A Supreme Court decision in 2003 ruled that Nova Scotia’s Board had erred in ruling that chronic pain was not a real diagnosis and ordered back pay to all applicants for workers’ compensation who had been denied ongoing aid because of the Board rejecting a diagnosis of chronic pain.
Someone whose case with whom I am very familiar had a work injury ten years ago that has left her in such terrible pain that almost every day it is a struggle to just get out of bed. Her generalized pain has cost her her teeth, her mobility, her ability to sleep properly, and much more. She has been very active in the injured workers’ movement and in her view that has caused the WCB to be particularly vindictive in their treatment of her.
She had four neurologists confirm to the WCB that she is unable to work and has had an unprecedented four medical panels confirm that diagnosis. I’ve read the diagnoses and they are unmistakeable. Somehow though the case managers have just ignored all of that and claimed that she could be working as a parking lot attendant (a job category that doesn’t really exist and, in any case, requires someone who can sit for long periods and who can, when necessary, move heavy objects, criteria that would easily exclude this individual). Over the past 10 years the Board has been on again, off again, about paying her for lost income or paying medical bills, mostly off again.
She wrote me today that she is losing “my nursing care, home care, medication, dental hospital and ambulance service.” That will cost her so much that she “won’t be able to pay housing, forget groceries.”
The WCB is not reformable. WCBs have been captured by the employers who pay into the fund and want to keep their payments small. While many employers are aghast at how their own injured workers have been treated by the Board, they collectively have an interest in maintaining an anti-worker status quo.
It’s not usual to read on Change Alberta that we want a government agency to be shut down (other than the “war room”). We oppose austerity. But this is not about austerity. It’s about social justice, something virtually all WCBs care nothing about.

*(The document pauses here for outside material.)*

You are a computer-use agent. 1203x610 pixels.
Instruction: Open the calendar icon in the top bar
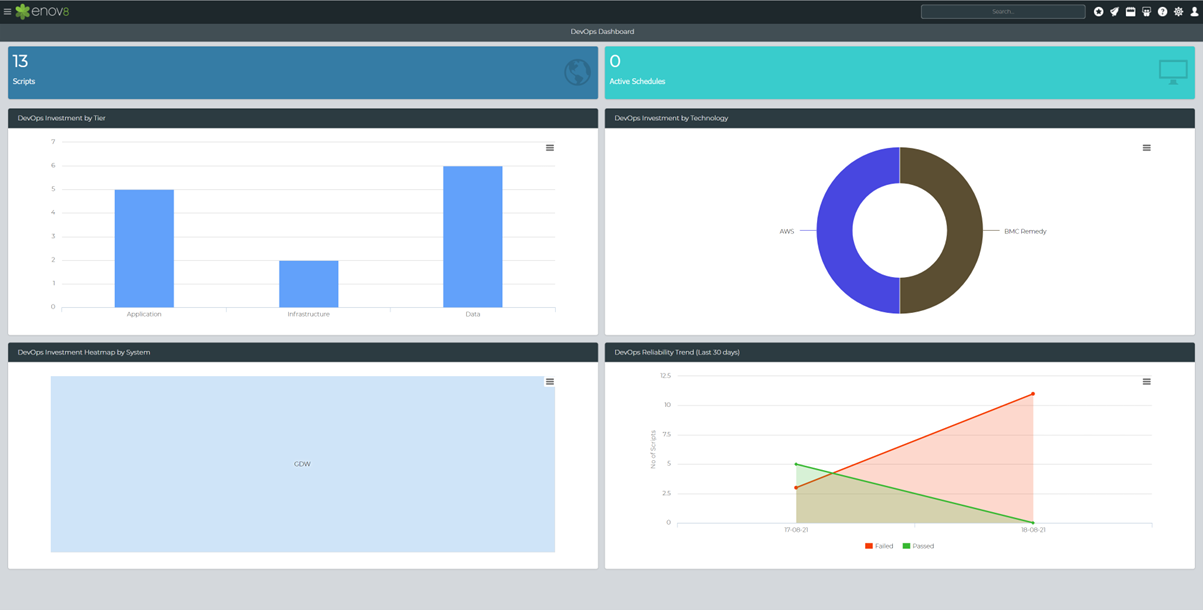tap(1131, 11)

So what should replace the WCB? I would advocate critical care insurance, which would be incorporated into medicare rather than being part of an employer-dominated agency. It would extend the ambit of insurance for critical injuries beyond the workplace–the individual in question had her life altered by tripping over a misplaced carpet, something that could happen to you in your own home or in a mall. The payouts could be the same as what WCB now pays but eligibility, including how long someone might collect, would be totally in the hands of physicians. The insurance, like all medicare-covered services, would be financed from general revenues. That would remove the unpleasant reality that a WCB has to serve two masters at once: injured workers and dues-paying employers.
Get the WCB clerks out of the picture and put all power in the hands of medical people. The conviction among WCB employees that long-term injured people are just fakers is a rationalization based on no medical evidence. Let’s not have lives put in the hands of people who have prejudices but limited or no medical training. This is really something that needs to be determined by physicians.